--- START ---

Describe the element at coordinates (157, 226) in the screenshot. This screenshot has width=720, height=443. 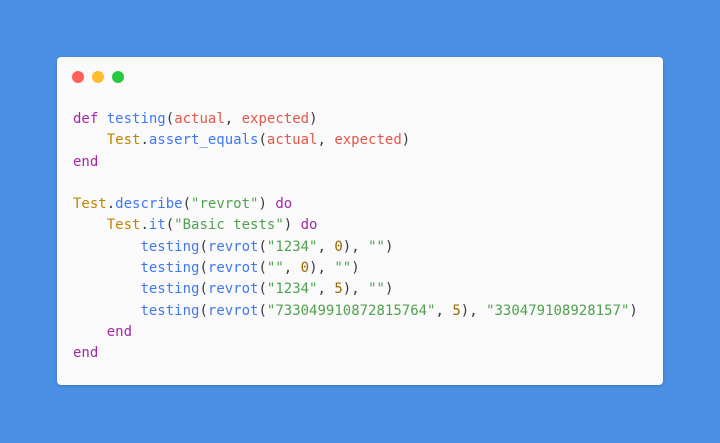
I see `code-token: it` at that location.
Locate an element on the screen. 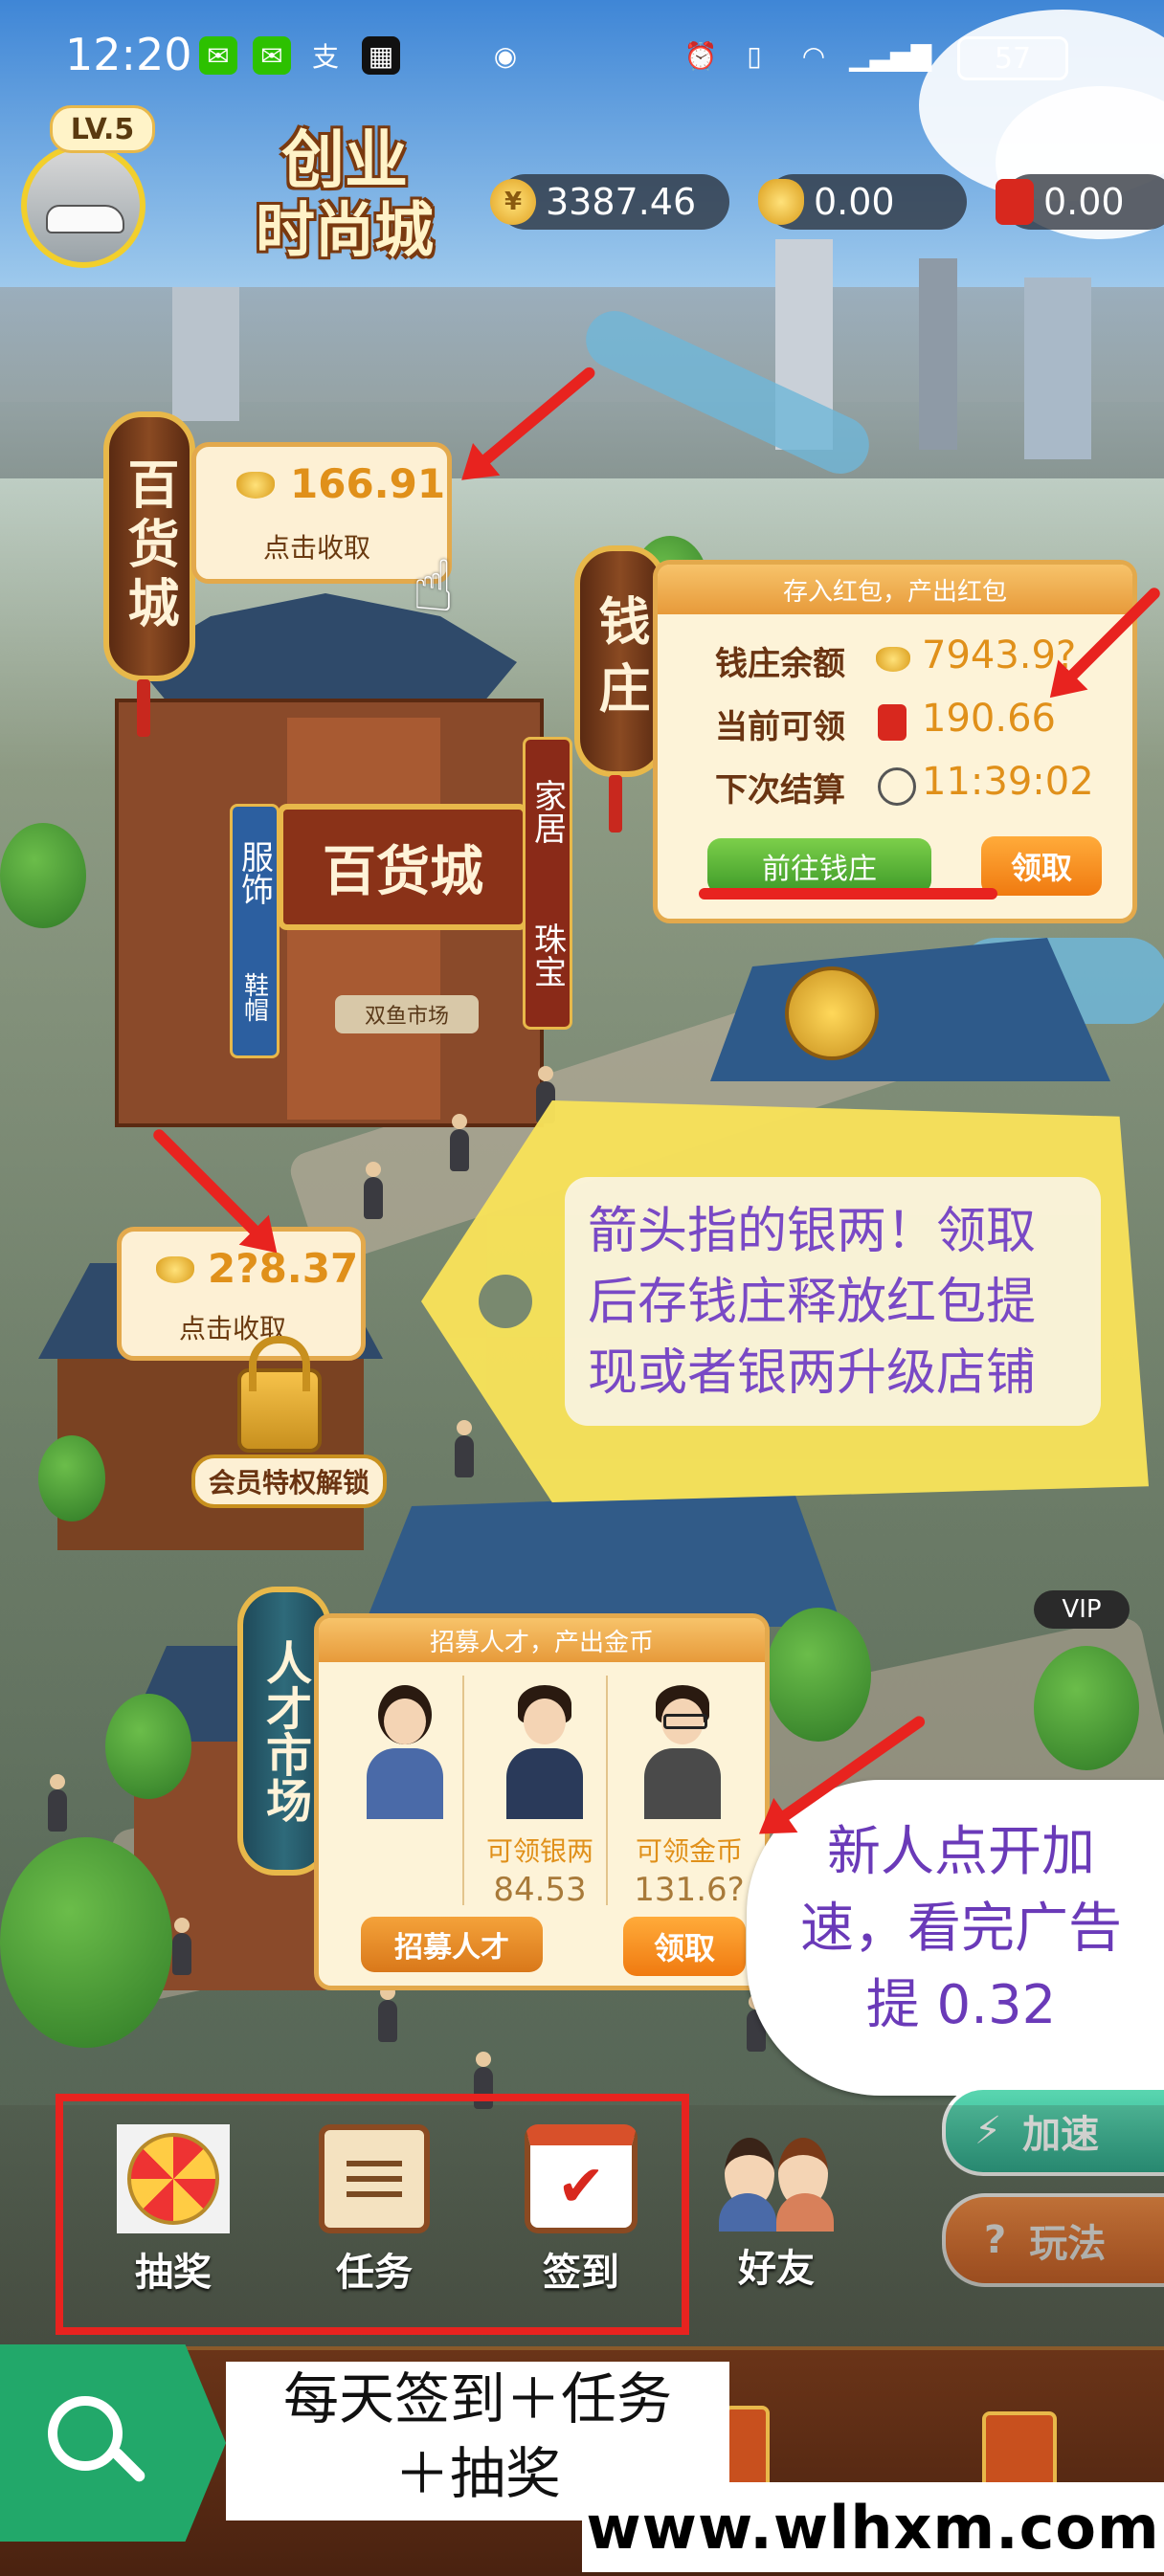 The image size is (1164, 2576). gate-sign: 双鱼市场 is located at coordinates (407, 1014).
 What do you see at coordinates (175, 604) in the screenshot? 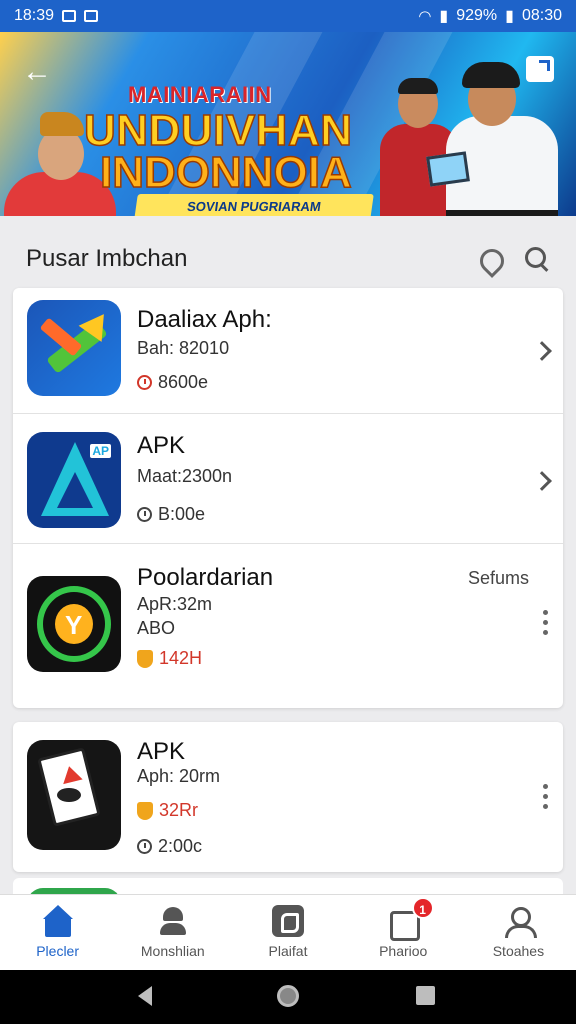
I see `app-subtitle: ApR:32m` at bounding box center [175, 604].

--- END ---

Copy verbatim every line of the items from the one containing "What do you" through the end of the items, both included, omitting the pictures.

 What do you see at coordinates (175, 604) in the screenshot? 
I see `app-subtitle: ApR:32m` at bounding box center [175, 604].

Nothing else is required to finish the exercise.